The first theory put forward was that Bentley had set himself on fire with his pipe, but his pipe was still on its stand by the bed in the next room. Perplexed, the coroner could only record a verdict of "death by asphyxiation and 90 percent burning of the body."

Joe Nickell, in his book Secrets of the Supernatural, gives an account of this event he got from Larry E. Arnold's article "The Flaming Fate of Dr. John Irving Bentley," printed in the Pursuit of Fall 1976. Nickell mentions that the hole in the bathroom floor measured 2½ feet by 4 feet, and details the remains as being Bentley's lower leg burned off at the knee.

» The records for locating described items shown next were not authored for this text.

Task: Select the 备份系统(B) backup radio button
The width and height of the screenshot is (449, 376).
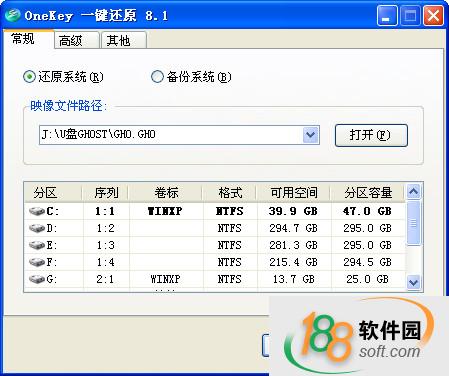Action: (x=157, y=77)
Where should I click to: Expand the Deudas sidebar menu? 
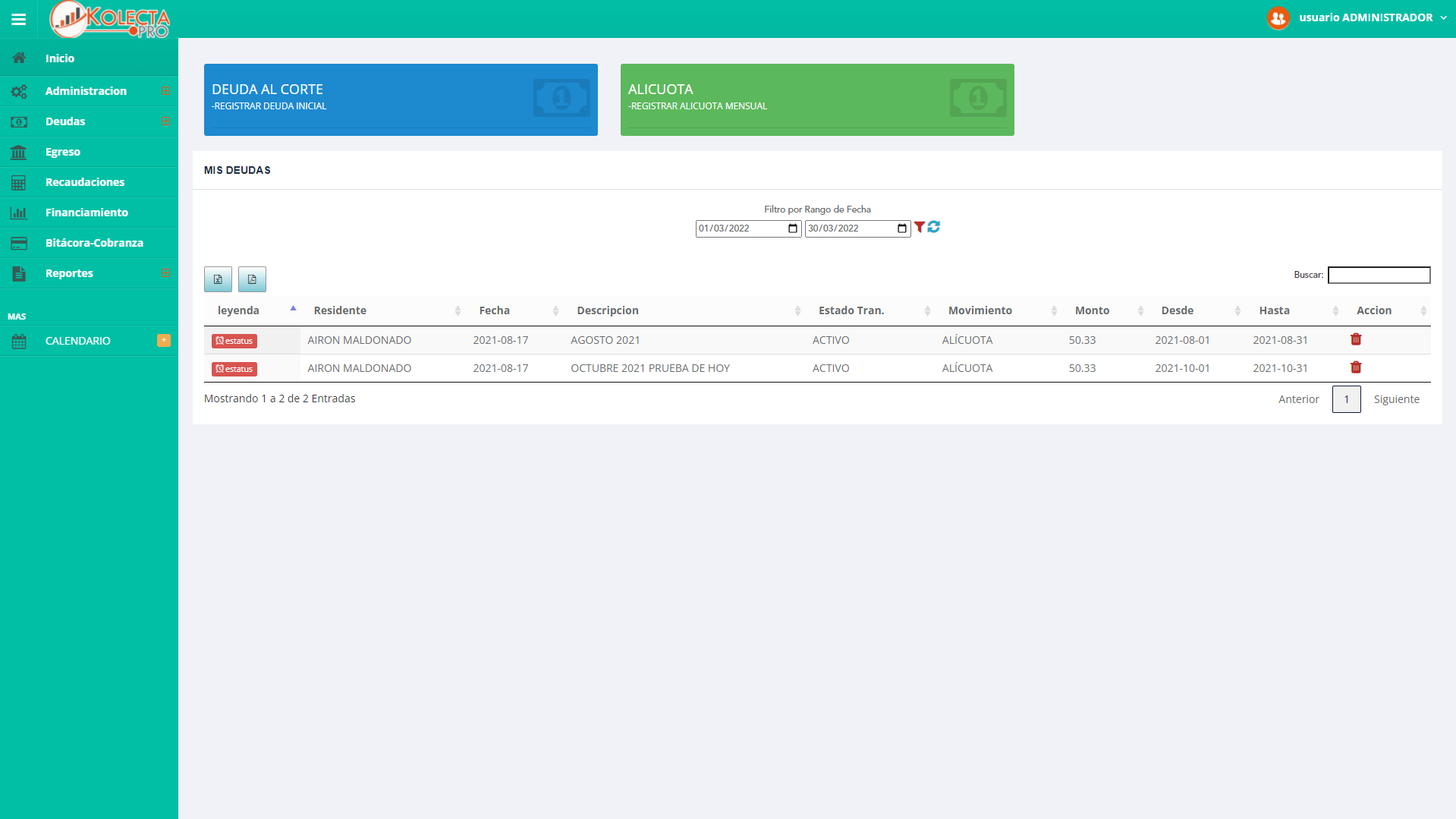(x=65, y=121)
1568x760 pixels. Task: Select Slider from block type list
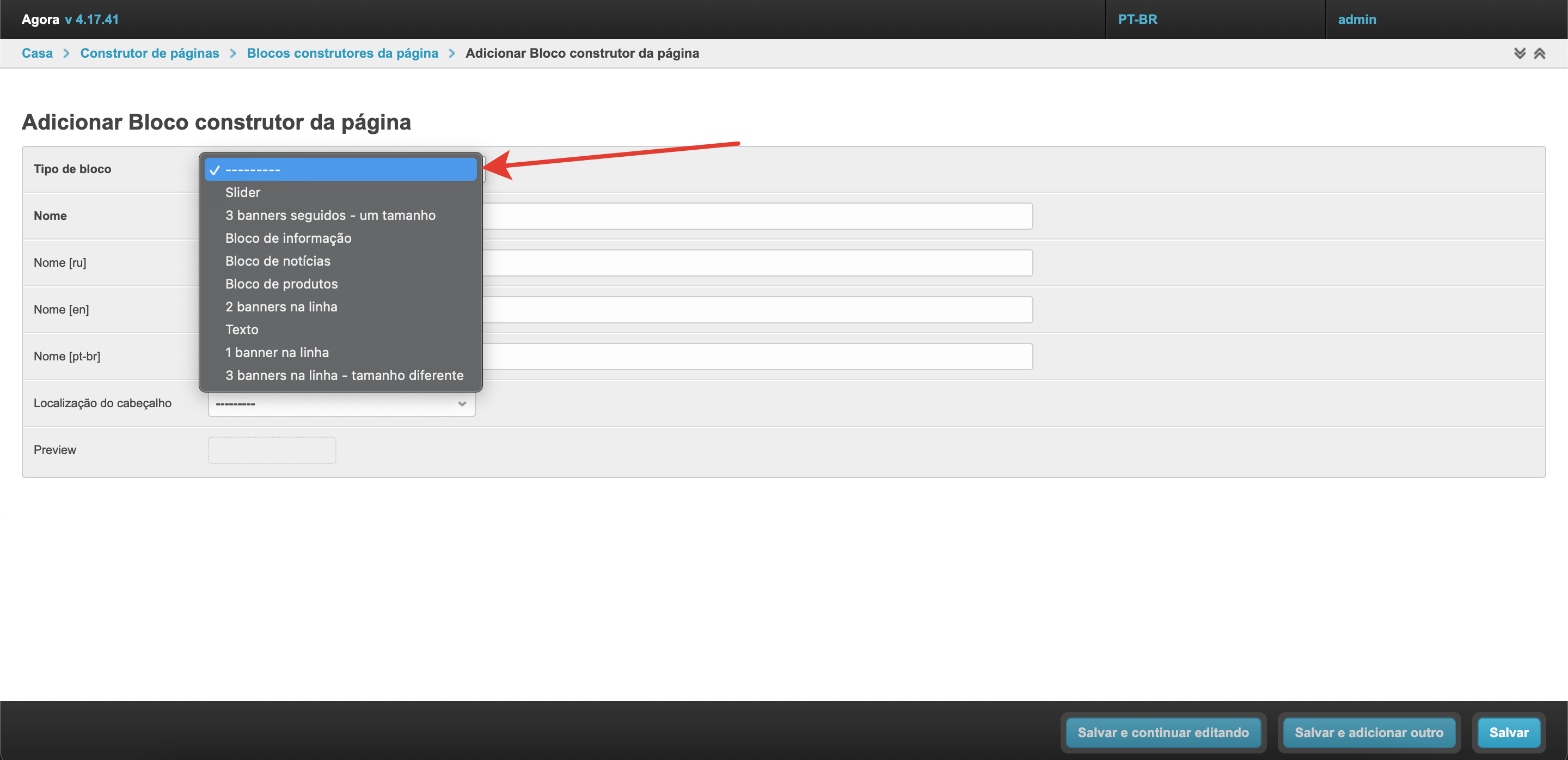(243, 192)
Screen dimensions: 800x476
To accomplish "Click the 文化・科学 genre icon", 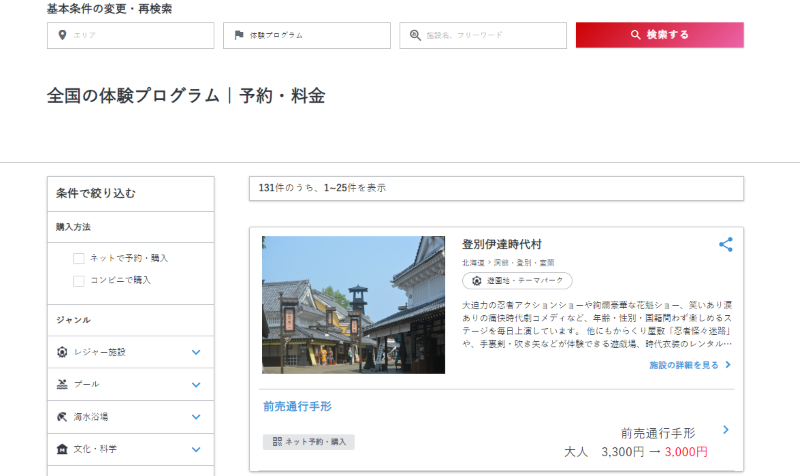I will click(62, 449).
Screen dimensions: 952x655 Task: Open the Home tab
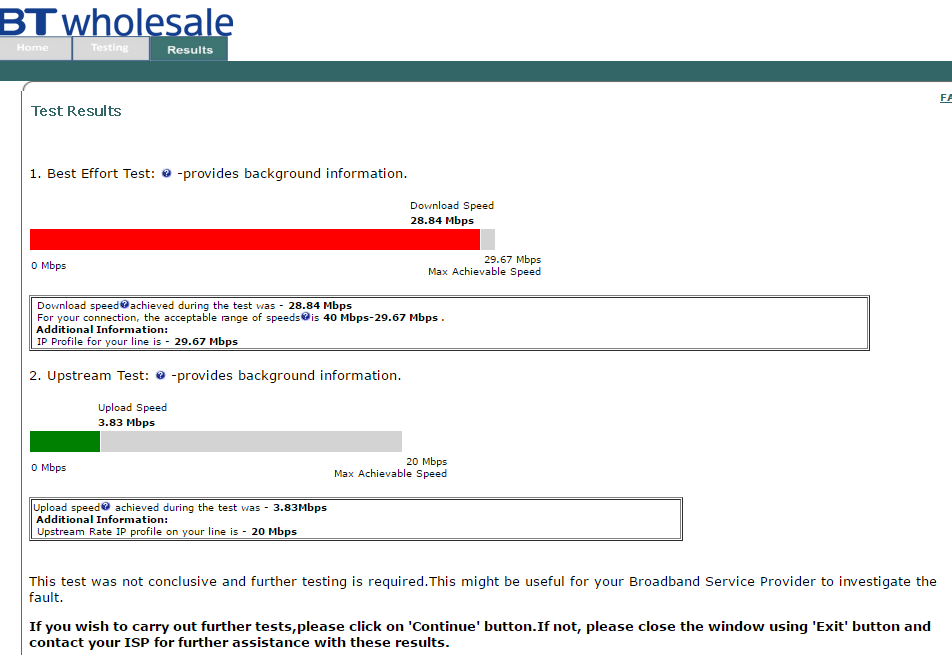point(35,48)
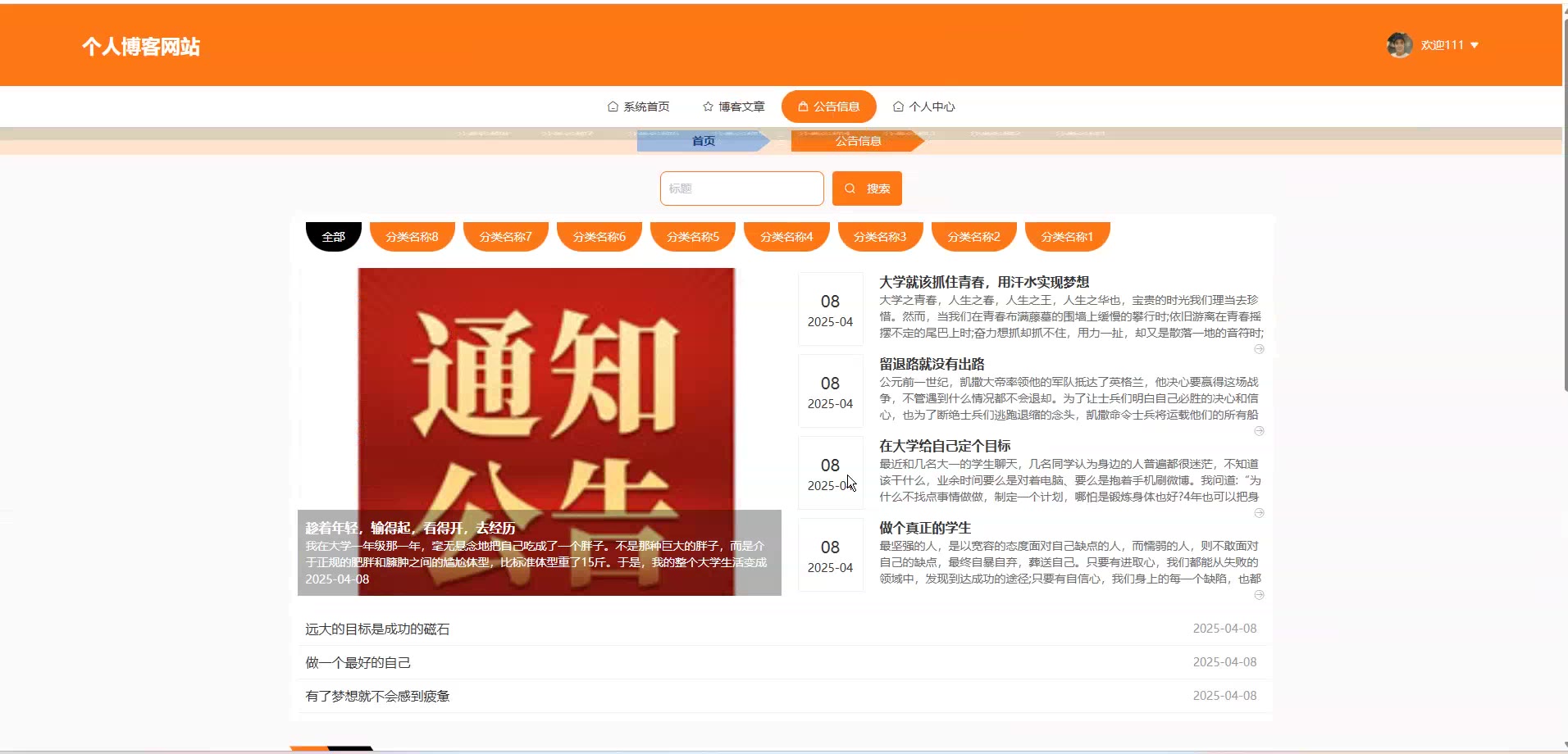Choose the 分类名称1 category pill
The height and width of the screenshot is (754, 1568).
pyautogui.click(x=1067, y=237)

Nickell mentions that Bentley's robe was found smoldering in the bathtub next to the hole, and that the broken remains of "what was apparently a water pitcher" were found in the toilet; he adds that the doctor had dropped hot ashes from his pipe onto his clothing previously (which "were dotted with burn spots from previous incidents"), and that he kept wooden matches in his pockets which could transform a small ember into a blazing flame.

Nickell believes that Bentley woke up to find his clothes on fire, walked to the bathroom, and passed out before he could extinguish the flames. Then, he suggests that the burning clothes ignited the flammable linoleum floor, and cool air drawn from the basement in what is known as "the stack effect" kept the fire burning hotly.